Мать Иисуса не занимала сколько-нибудь важного места в учении первых христиан. Эбиониты в соответствии со своим представлением о пророке Иисусе считали его мать обыкновенной женщиной, женой плотника Иосифа {2}. Гностики использовали образ Марии для своих религиозно-философских построений. Так, эпизод с благовещением толковался в одной из гностических версий как явление Марии в образе архангела Гавриила самого Христа-Логоса, который вошел в нее. Автор Евангелия от Филиппа упоминает Марию, но тоже в специфическом контексте, подчеркивая символику ее имени: "Ибо Мария - его мать, его сестра и его спутница". Здесь Филипп выражает гностическую идею о преодолении земной множественности (разделенности). Биография Марии - матери Иисуса, ее реальная жизнь гностиков не интересовала.

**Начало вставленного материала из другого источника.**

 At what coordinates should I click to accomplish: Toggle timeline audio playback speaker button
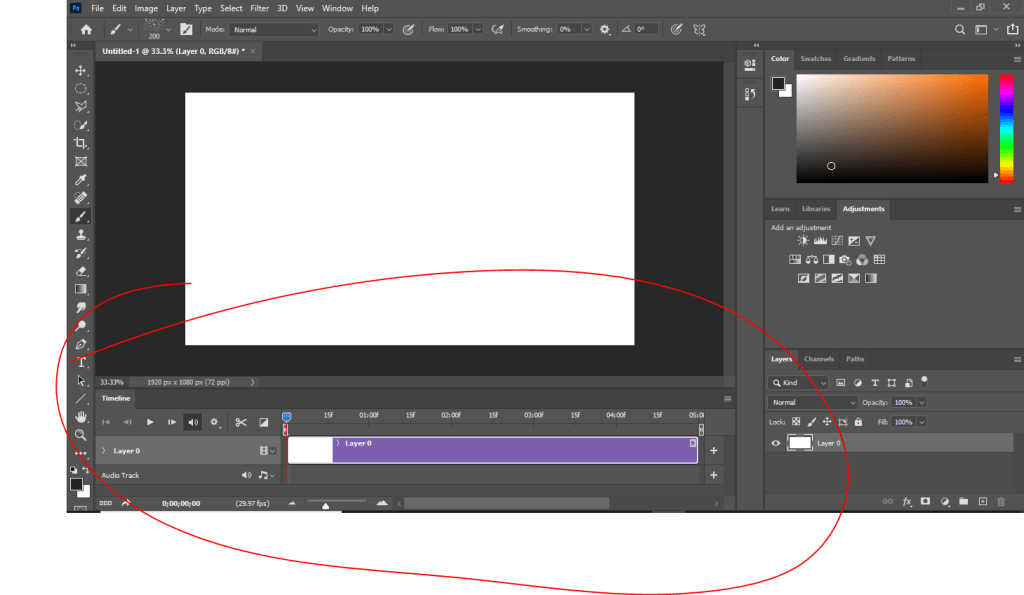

В новозаветном Откровении Иоанна в видениях предстает женщина, рождающая в муках дитя, но образ этот может быть и совсем не связан с матерью Иисуса: ничего земного, человеческого в нем нет. Эту женщину, "облаченную в солнце", преследует дракон, который хочет вступить в борьбу "с прочими от семени ее, сохраняющими заповеди Божий и имеющими свидетельство Иисуса Христа" (12.1-17), дети этой жены - все верующие-христиане. Возможно, образ ее - отголосок Матери - святого духа арамейских христианских текстов (или символ истинной веры); описание ее, как и описание блудницы, сидящей на семиголовом звере (символ Рима), представляет собой аллегорию, которая нуждается в толковании, в постижении ее скрытого смысла; к реальной женщине этот образ отношения не имеет.